• _Reading passage_
Arthur M. Sackler Gallery, Washington, United States

The Arthur M. Sackler Gallery and the Freer Gallery of Art form the Smithsonian Institution’s national museums of Asian art in the United States. The Freer and Sackler galleries house the largest Asian art research library in the country. Founded in 1982, the Gallery is named after Arthur M. Sackler, who donated approximately 1,000 objects and $4 million to the building of the museum. Located on the south side of the National Mall in Washington, D.C., and being physically connected to the Freer Gallery of Art, 96% of the museum is located underground underneath the Enid A. Haupt Garden.

In 1987, the Arthur M. Sackler Gallery opened on the National Mall to become Smithsonian’s second museum of Asian art. The museum was built with funds provided by Dr. Arthur M. Sackler, who established the inaugural collection with a gift of one thousand objects. His renowned collection included incomparable examples of Chinese jades and bronzes, among other important works.

In addition to Dr. Sackler, the principal benefactor of the museum that bears his name, the governments of Japan and South Korea contributed to the construction of the building to promote their countries’ artistic and historical achievements. Architect Jean-Paul Carlhian designed the building (and the National Museum of African Art) on three underground levels, with a dramatic pavilion entryway through the Haupt Garden.

• _To do_
Copy the part of the Sackler Gallery text that opens with the words containing "In addition to" and closes with "the Haupt Garden.", switching "pavilion" to "glass". None of these lines matter here.

Stored data entries
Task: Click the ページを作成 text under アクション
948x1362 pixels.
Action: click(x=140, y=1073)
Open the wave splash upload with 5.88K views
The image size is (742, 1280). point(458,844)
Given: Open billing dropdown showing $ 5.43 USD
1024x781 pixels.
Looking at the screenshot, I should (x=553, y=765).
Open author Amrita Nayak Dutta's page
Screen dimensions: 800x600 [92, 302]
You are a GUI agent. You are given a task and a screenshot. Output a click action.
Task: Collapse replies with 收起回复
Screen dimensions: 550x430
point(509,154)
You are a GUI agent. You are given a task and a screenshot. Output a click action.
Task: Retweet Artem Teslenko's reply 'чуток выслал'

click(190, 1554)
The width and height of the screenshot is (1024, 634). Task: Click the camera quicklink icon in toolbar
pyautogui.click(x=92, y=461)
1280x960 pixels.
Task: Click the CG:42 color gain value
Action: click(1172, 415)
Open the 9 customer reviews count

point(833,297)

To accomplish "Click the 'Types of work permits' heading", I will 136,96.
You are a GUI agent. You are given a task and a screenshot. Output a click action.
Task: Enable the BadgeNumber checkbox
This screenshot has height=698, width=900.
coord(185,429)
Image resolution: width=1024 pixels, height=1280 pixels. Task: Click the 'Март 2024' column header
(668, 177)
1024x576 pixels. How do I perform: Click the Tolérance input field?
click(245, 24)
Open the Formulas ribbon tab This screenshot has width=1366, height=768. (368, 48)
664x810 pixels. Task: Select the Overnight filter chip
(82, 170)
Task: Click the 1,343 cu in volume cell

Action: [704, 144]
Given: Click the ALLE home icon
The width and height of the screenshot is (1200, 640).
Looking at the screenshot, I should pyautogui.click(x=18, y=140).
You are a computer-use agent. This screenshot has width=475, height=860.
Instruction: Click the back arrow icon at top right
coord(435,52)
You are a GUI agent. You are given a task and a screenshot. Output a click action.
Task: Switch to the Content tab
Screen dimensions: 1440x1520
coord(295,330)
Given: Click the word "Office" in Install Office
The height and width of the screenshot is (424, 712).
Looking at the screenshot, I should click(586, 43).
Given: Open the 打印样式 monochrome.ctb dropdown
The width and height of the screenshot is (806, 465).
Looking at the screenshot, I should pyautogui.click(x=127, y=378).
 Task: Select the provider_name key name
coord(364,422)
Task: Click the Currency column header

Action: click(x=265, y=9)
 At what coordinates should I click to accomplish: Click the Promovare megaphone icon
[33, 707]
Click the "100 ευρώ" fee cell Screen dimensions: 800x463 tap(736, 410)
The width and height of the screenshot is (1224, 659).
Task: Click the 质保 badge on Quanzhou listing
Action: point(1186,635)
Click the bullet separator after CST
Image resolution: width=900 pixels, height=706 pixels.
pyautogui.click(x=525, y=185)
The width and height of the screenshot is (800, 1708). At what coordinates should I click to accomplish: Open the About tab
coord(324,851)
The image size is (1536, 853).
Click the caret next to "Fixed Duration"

• _Written response_
In addition to Dr. Sackler, the principal benefactor of the museum that bears his name, the governments of Japan and South Korea contributed to the construction of the building to promote their countries’ artistic and historical achievements. Architect Jean-Paul Carlhian designed the building (and the National Museum of African Art) on three underground levels, with a dramatic glass entryway through the Haupt Garden.